Private four-year colleges
Alexander argues that despite their high sticker prices, private nonprofit colleges are generally affordable to low-income students because of generous financial aid packages.
As an example, he cites Georgetown University, which he said requires financially needy students to borrow $17,000 over four years and work up to 15 hours a week in its work-study program. “Georgetown pays the remainder—at a total cost of about $100 million a year.” At the hearing, he noted that some of the most elite private universities in the country, such as Harvard, Princeton, Stanford and Yale, “are even more generous.”
Sen. Alexander is right that some of the most prestigious and wealthiest private colleges in the country are extremely generous with their financial aid and are fairly affordable for low-income students. Such institutions are also few and far between.

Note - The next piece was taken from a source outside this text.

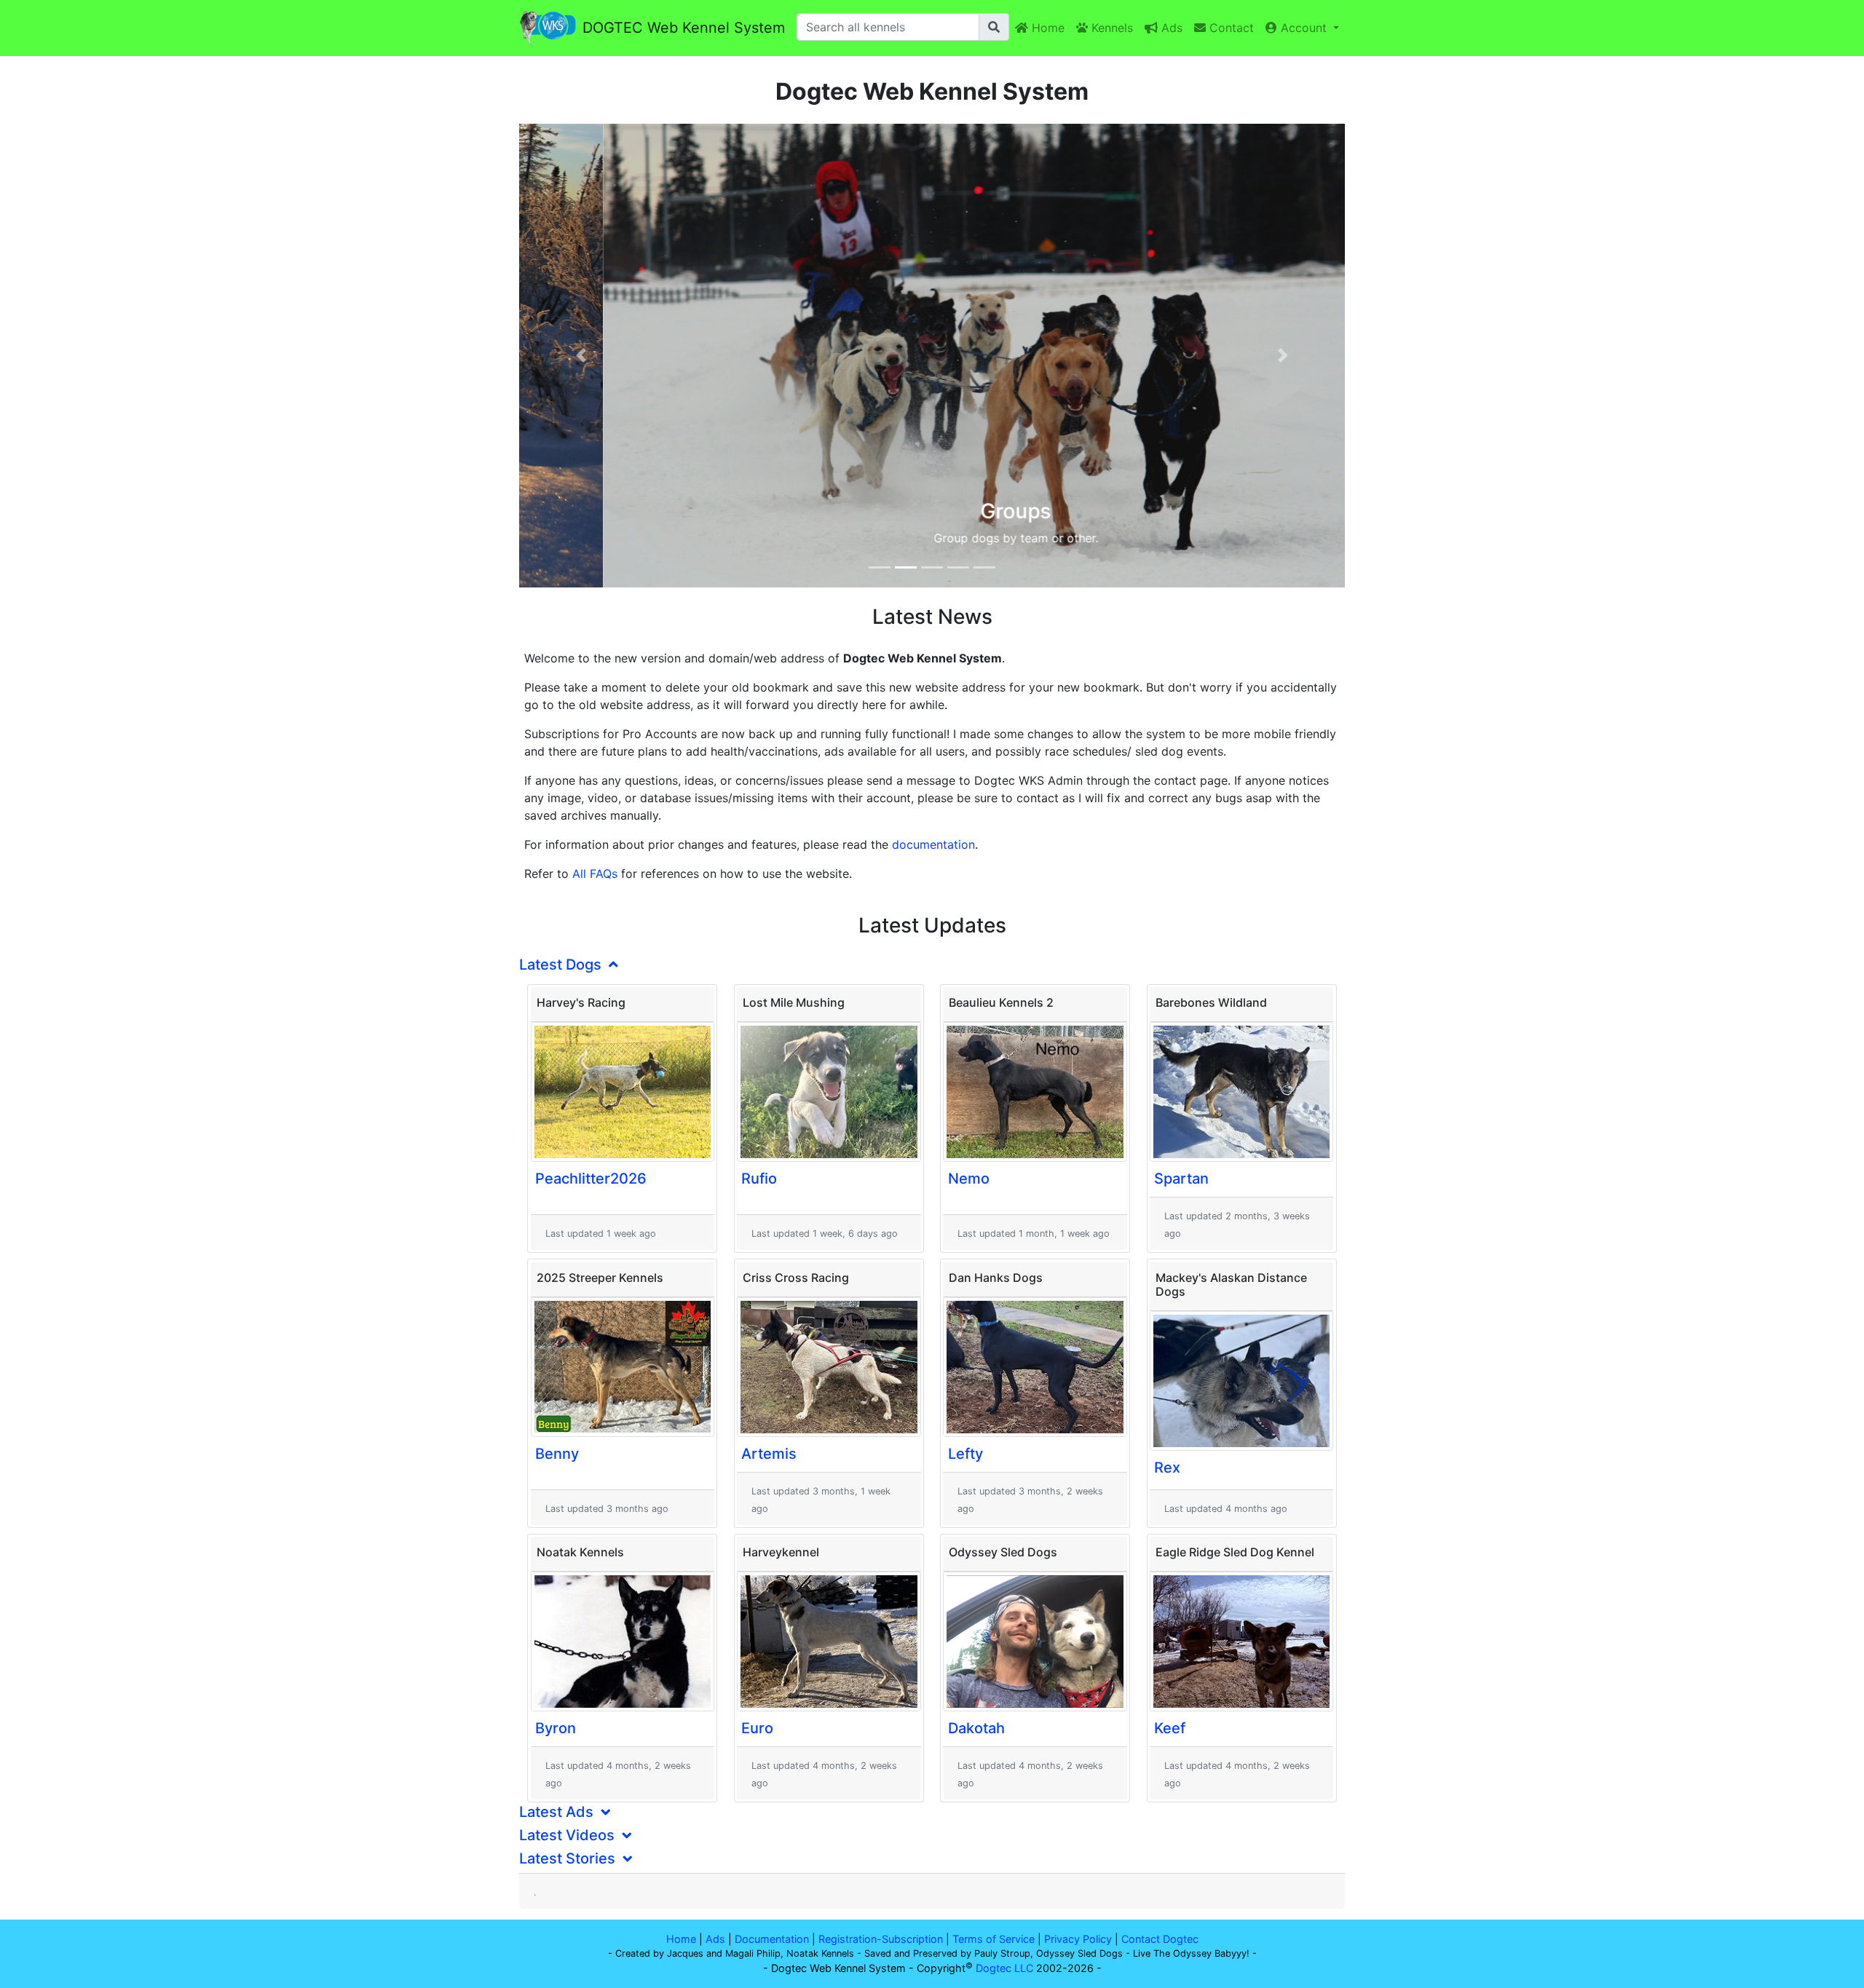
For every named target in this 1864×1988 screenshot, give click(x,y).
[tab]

In Undermining Pell Volume II, I found that only 43 private colleges, or 5 percent of the 828 private nonprofit institutions that I examined, charged students with annual family incomes of $30,000 or less an average net price under $10,000 per year in 2011-12. More than two-thirds of the schools charged these students an average net price over $15,000. About a quarter of the institutions left students on the hook for more than $20,000.
Certainly, a substantial number of private colleges have small endowments, making it extremely difficult for them to provide adequate support to those students with the greatest need. However, many private colleges that have the means to enroll a significant share of Pell Grant recipients and charge them a low price choose not to do so. Instead, they use their institutional aid as a competitive weapon to attract the students they desire, rather than to meet the financial need of their students. In other words, they are using their resources to provide “merit” aid to wealthier students—whose higher test scores and ability to pay most of the tuition tab are attractive to institutions—rather than giving need-based aid to low-income students.
Even worse, Alexander implied at the hearing that for-profit colleges are affordable to low-income students. It’s true that their sticker prices are lower than those of private nonprofit colleges. However, the net price they charge the lowest-income students is often as high as, if not higher than, those at private colleges because they generally do not offer institutional financial aid.
Soon after I completed Undermining Pell Volume II, I examined 2011-12 average net price data for schools owned by publicly traded for-profit higher education companies. I found that 97 percent of the 603 schools I examined charged students with annual family incomes of $30,000 or less an average net price over $15,000, and more than half of the institutions charged over $20,000.
The average net prices that for-profit colleges charged the lowest-income students differed from company to company, ranging from $17,524 at Career Education Corporation schools to $22,797 at institutions owned by DeVry Education Group. Other companies that charged the highest average net prices included Education Management Corporation ($22,706), ITT Educational Services ($21,983), and the now-defunct Corinthian Colleges ($21,200).
It’s not surprising, then, that students leave for-profit colleges deep in debt. According to an analysis that The Institute for College Access and Success (TICAS) conducted of Education Department data, 88 percent of for-profit college students who earned bachelor’s degrees in 2012 left with loan debt, averaging about $40,000 per borrower. In comparison, 77 percent of all students who earned bachelor’s degrees in 2012 left with debt, averaging about $29,000 per student.
Given these figures, the notion that for-profit colleges are an affordable option for low-income students is laughable.
No matter how much Sen. Alexander wants to sugarcoat it, there is a college-cost crisis in this country, particularly for students from low-income families. It’s unfortunate that the Senate’s top higher-education policymaker fails to recognize that.